**Document excerpt**
**********

Iran has targeted prominent Jewish individuals across at least 15 attempts to kill or abduct people in the UK, the Intelligence and Security Committee (ISC) has warned.

Furthermore, the ISC warned that Iran poses a significant and wide-ranging threat to Britain, and while not in the same league as Russia or China, it is one that is rising and for which the UK government is not fully prepared.

The committee said the Iranian threat varied from physical attacks on and potential assassinations of dissidents and Jewish targets, to espionage, offensive cyber capabilities, and its attempt to develop nuclear weapons.

“Since the beginning of 2022, there has been a significant increase in the physical threat posed by Iran to those residing in the UK. It has significantly increased both in terms of pace and the number of threats. The threat is focused acutely on dissidents and other opponents of the regime.

There is also an increased threat against Jewish and Israeli interests in the UK,” the 230-page report reads. “There have been at least 15 attempts at murder or kidnap against British nationals or UK-based individuals since the beginning of 2022.”

“Iran is there across the full spectrum of all the kinds of threats we have to be concerned with,” the committee chair, Kevan Jones, said in a statement. “We remain concerned that the government’s policy on Iran has been focused on crisis management and has been primarily driven by concerns over Iran’s nuclear program, to the exclusion of other issues.”

Britain’s domestic spy agency MI5 stated that “it is not typically Iranian nationals that are conducting the operations themselves… They use criminal groups that you wouldn’t at all expect.”

Iran’s embassy in London said it rejected the “unfounded, politically motivated and hostile allegations.”

“Such accusations are not only defamatory but also dangerous, fueling unnecessary tensions and undermining diplomatic norms,” it said in a statement.

UK lawmakers advise gov’t to proscribe IRGC as terror group

The committee said the British government should fully examine whether it would be practicable to proscribe Iran’s hardline Islamic Revolutionary Guards Corps, an action that some lawmakers have long called for.

**********

**Record set**
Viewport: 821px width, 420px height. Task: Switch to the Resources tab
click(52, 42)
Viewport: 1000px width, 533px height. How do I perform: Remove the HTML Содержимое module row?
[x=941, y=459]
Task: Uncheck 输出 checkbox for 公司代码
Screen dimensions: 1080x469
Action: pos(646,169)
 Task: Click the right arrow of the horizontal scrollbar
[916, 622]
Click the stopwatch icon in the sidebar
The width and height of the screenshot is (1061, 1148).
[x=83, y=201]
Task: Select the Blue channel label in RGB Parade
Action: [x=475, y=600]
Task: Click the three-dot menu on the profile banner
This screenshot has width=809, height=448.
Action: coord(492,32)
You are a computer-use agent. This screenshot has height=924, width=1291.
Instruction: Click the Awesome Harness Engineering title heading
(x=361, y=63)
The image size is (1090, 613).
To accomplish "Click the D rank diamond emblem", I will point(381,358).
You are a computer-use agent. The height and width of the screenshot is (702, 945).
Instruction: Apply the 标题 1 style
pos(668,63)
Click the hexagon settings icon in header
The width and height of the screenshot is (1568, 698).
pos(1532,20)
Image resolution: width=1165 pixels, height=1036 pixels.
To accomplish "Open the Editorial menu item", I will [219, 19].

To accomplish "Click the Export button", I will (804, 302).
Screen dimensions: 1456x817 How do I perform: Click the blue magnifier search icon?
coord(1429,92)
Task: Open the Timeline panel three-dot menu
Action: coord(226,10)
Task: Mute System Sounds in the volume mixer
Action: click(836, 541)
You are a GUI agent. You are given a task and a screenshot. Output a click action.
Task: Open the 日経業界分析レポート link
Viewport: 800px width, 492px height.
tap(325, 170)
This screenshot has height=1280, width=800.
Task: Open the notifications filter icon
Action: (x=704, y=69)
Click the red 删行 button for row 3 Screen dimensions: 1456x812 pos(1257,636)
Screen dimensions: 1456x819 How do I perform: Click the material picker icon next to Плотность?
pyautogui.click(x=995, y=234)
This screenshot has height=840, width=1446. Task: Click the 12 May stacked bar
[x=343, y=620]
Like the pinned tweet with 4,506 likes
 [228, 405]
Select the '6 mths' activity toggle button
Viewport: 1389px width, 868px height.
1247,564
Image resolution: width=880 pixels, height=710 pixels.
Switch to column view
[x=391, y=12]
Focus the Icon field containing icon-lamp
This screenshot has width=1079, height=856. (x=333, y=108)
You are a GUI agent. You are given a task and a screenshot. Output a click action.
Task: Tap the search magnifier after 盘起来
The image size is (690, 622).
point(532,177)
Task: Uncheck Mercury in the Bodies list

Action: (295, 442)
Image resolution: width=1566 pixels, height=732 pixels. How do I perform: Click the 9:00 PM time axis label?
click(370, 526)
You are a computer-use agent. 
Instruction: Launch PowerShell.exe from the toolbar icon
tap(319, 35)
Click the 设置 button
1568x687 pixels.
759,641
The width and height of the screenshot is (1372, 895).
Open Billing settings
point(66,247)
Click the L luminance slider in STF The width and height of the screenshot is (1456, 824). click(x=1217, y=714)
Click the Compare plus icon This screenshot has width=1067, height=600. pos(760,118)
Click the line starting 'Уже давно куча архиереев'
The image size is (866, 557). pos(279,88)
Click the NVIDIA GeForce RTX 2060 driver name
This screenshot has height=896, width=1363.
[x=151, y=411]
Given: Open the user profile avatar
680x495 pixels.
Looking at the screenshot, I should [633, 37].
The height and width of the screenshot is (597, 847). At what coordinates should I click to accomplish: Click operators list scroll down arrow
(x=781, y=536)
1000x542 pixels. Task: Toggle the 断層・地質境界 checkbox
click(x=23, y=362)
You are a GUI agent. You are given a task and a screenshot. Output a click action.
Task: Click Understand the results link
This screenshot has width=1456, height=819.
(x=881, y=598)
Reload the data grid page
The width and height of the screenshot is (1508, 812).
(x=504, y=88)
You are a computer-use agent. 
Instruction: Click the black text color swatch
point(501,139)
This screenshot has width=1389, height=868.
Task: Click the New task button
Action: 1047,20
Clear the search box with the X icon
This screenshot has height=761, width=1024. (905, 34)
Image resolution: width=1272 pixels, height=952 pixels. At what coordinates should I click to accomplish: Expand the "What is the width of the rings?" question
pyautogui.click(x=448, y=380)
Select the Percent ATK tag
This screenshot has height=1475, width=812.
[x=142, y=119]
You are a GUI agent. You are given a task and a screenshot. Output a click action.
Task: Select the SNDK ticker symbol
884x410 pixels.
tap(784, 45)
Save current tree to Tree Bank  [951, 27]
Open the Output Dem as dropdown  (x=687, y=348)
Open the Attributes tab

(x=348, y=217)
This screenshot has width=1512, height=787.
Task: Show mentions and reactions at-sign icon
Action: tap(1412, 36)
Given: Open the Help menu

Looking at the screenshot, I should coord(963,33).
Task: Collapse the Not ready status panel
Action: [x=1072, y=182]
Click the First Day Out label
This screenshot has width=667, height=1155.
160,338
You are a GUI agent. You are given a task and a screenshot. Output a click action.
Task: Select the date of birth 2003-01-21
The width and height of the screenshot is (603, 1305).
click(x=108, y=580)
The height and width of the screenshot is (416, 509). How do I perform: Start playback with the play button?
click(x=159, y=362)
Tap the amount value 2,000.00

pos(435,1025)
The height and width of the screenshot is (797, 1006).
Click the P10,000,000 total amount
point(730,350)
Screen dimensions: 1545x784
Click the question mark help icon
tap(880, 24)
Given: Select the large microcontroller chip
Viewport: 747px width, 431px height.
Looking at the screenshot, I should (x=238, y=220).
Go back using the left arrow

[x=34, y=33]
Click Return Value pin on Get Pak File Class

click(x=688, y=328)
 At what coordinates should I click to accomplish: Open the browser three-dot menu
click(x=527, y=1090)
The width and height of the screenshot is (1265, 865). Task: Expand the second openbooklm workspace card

**********

**Tasks and exercises**
1. Reproduce the passage of the article on the Iranian threat, starting with "Furthermore, the ISC" and going on through "not fully prepared.".
2. Using the article on the Iranian threat, state whether each statement agrees with it, answering yes or no and quoting the words that decide it. (a) The committee's report is 230 pages long. (b) MI5 said Iranian nationals typically carry out the operations themselves. (c) The committee placed the threat from Iran in the same league as the threats from Russia and China.

**Task-by-task outputs**
1.
Furthermore, the ISC warned that Iran poses a significant and wide-ranging threat to Britain, and while not in the same league as Russia or China, it is one that is rising and for which the UK government is not fully prepared.

2.
(a) Yes: "the 230-page report reads"
(b) No: "it is not typically Iranian nationals that are conducting the operations themselves"
(c) No: "not in the same league as Russia or China"